_Stated goal A_
Reproduce the whole bee suit thread word for word.
_Stated goal B_
Format the stored data rows, from the line with "Open the avatar of the first commenter" through the end of the rows, as a Markdown table with the columns Line and Entry. Skip blank lines and leave the pictures out.

_Document passage_
>> start

# full bee suit opinions



## Ross (Apr 30, 2003)

I voted for the ultra breeze, but then I live in Texas. The ventilation makes working bees much easier and it is more sting proof than wet cotton sticking to you. I also have a Brushy Creek cotton suit with zipon hat/veil that I like, but it gets wet/sweaty quickly down here.


----------



## mgmoore7 (Jul 6, 2007)

I have the UltraBreeze jacket and I can't imagine anything being better.


----------



## mgmoore7 (Jul 6, 2007)

Also, let me add that the UltraBreeze line will soon have pants. To me, pants and jacket are better than a full suit.


----------



## Sundance (Sep 9, 2004)

I have the *Golden Bee *suit that is not on the poll.
Most excellent. The Ultra Breeze utilizes the same
fabric and that will be my next purchase.


----------



## peggjam (Mar 4, 2005)

I only use jackets, I have both the Mann Lake Honey Maker, and the Ultra Breeze. I like the Ultra Breeze hands down. My Mann Lake jacket used plastic zippers, which don't hold up to the amount of work we do in the bee yards.


----------



## Jethro (Oct 22, 2006)

Just a veil and whatever work clothes I have on. But then again we only had 14 hives last year.


----------



## dni (Oct 4, 2008)

*golden bee?*



Sundance said:


> I have the *Golden Bee *suit that is not on the poll.
> Most excellent. The Ultra Breeze utilizes the same
> fabric and that will be my next purchase.


is the suit you mention from these folks, or somewhere else?

http://golden-bee.com/

i see none on the site...


----------



## Sundance (Sep 9, 2004)

dni said:


> is the suit you mention from these folks, or somewhere else?

>> end

[Stored data]

>> start

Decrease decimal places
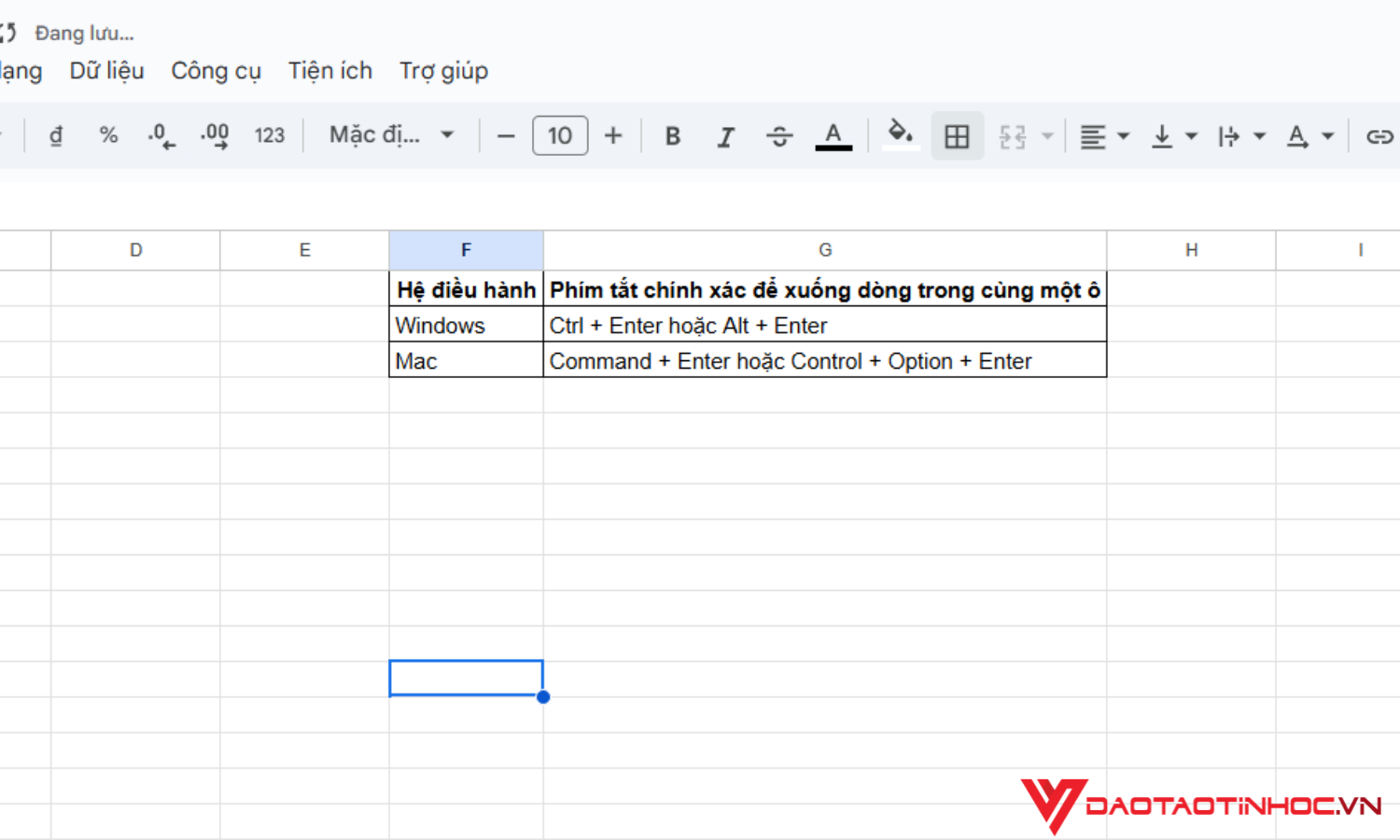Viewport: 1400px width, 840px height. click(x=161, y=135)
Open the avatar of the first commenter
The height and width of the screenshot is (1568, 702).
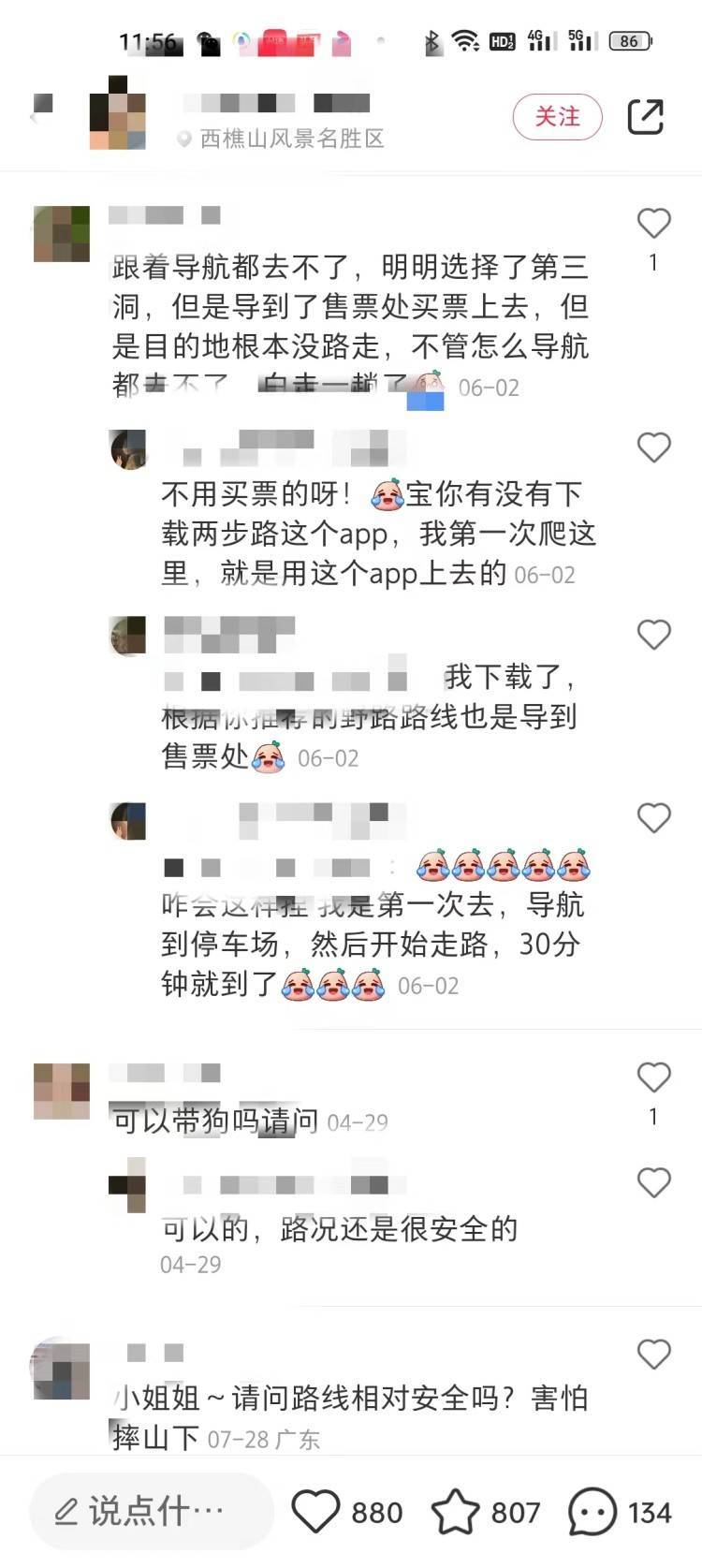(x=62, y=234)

>> end

_Written answer A_
# full bee suit opinions



## Ross (Apr 30, 2003)

I voted for the ultra breeze, but then I live in Texas. The ventilation makes working bees much easier and it is more sting proof than wet cotton sticking to you. I also have a Brushy Creek cotton suit with zipon hat/veil that I like, but it gets wet/sweaty quickly down here.


----------



## mgmoore7 (Jul 6, 2007)

I have the UltraBreeze jacket and I can't imagine anything being better.


----------



## mgmoore7 (Jul 6, 2007)

Also, let me add that the UltraBreeze line will soon have pants. To me, pants and jacket are better than a full suit.


----------



## Sundance (Sep 9, 2004)

I have the *Golden Bee *suit that is not on the poll.
Most excellent. The Ultra Breeze utilizes the same
fabric and that will be my next purchase.


----------



## peggjam (Mar 4, 2005)

I only use jackets, I have both the Mann Lake Honey Maker, and the Ultra Breeze. I like the Ultra Breeze hands down. My Mann Lake jacket used plastic zippers, which don't hold up to the amount of work we do in the bee yards.


----------



## Jethro (Oct 22, 2006)

Just a veil and whatever work clothes I have on. But then again we only had 14 hives last year.


----------



## dni (Oct 4, 2008)

*golden bee?*



Sundance said:


> I have the *Golden Bee *suit that is not on the poll.
> Most excellent. The Ultra Breeze utilizes the same
> fabric and that will be my next purchase.


is the suit you mention from these folks, or somewhere else?

http://golden-bee.com/

i see none on the site...


----------



## Sundance (Sep 9, 2004)

dni said:


> is the suit you mention from these folks, or somewhere else?

_Written answer B_
| Line | Entry |
|---|---|
| 1 | Open the avatar of the first commenter |
| 2 | The height and width of the screenshot is (1568, 702). |
| 3 | (x=62, y=234) |